(R44) Introduction to Fixed-Income Valuation Flashcards
Calculate a bond’s price given a market discount rate
The price of a bond is the present value of its future cash flows, discounted at the bond’s yield-to-maturity (use time value of money keys)
Discount or premium bond when coupon rate < YTM
Discount bond; premium bond is when coupon rate > YTM
Identify relationship among bond price and discount rate
Bond price is inversely related to the discount rate; when price goes up, rate goes down (this is called the inverse effect)
What is the convexity effect relationship for bond price?
Given the same coupon and time to maturity, the % change in price is greater when rates are decreasing compared to when rates in increases
What is the coupon effect relationship for bond prices?
Lower coupon bond is more price sensitive than a higher coupon bond when rates change, given the same time to maturity
What is the maturity effect relationship for bond prices?
For the same coupon rate: a longer term bond is more price sensitive than a shorter-term bond
Spot rate and calculation of PV using spot rates
Spot rates are market discount rates for single payments to be made in the future (each payment in the future has a different rate); PV = [PMT/(1+S1)] + [PMT/(1+S2)] + [PMT/(1+Sn)]
When a bond is between coupon dates, its price has two parts:
1) the flat price (PVflat) and 2) accrued interest (AI); the sum of these equal PVfull
Formula to calculate accrued interest for bonds
Accrued interest = t/T x PMT (where t = # of days between last payment and settlement date; T = # of days between each payment)
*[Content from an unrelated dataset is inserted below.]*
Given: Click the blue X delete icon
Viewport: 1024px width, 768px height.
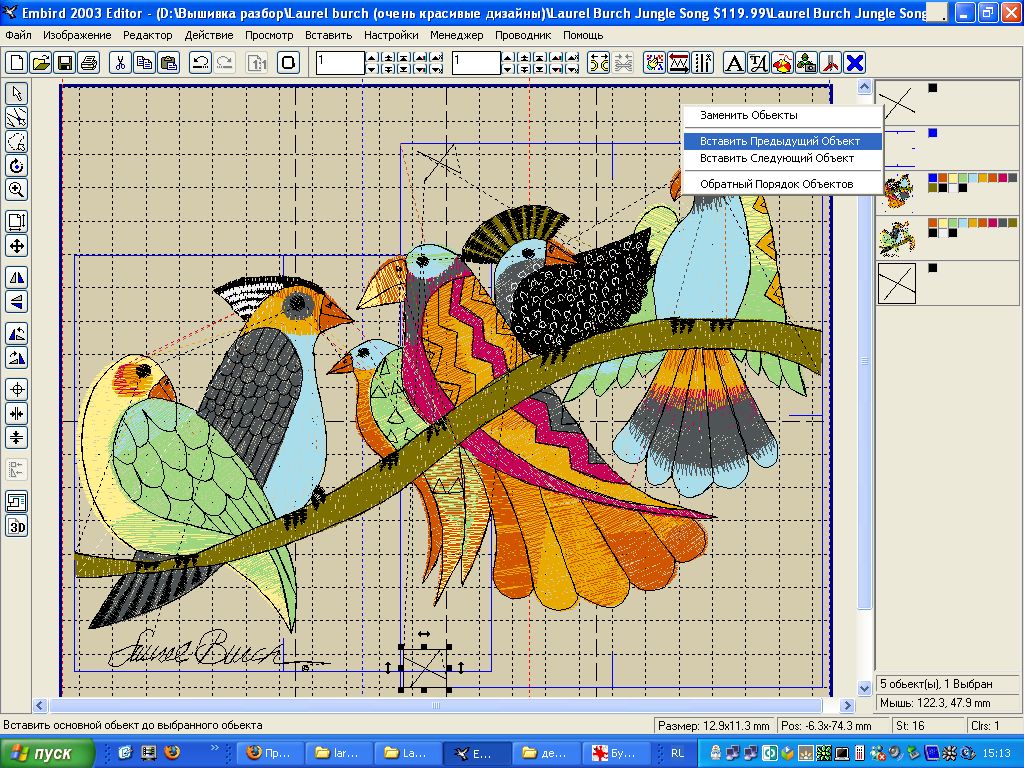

Two conventions to count days for calculating accrued interest and PVfull
30/360 (used for corporate bonds) and actual/actual (used for gov’t bonds)
Formula for PVfull
PVfull = PV x (1+r)^(t/T)
Matrix pricing
Matrix pricing is a method used to estimate the yield-to-maturity for bonds that are not traded or infrequently traded. The yield is estimated based on the yields of comparable bonds (i.e. similar tenor, coupons, credit quality).
Difference between effective annual rate and semi-annual bond basis yield
Effective annual rate is for bonds with a periodicity of 1 (1 coupon/year); Semi-annual bond basis yield is for bonds with a periodicity of 2 (2 coupons/year).
Relationship between periodicity and annual percentage rate
As periodicity increases, APR decreases
Formula for periodicity conversions (semi to quarterly)
[1 + (r/2)]^2 = [1+(r/4)]^4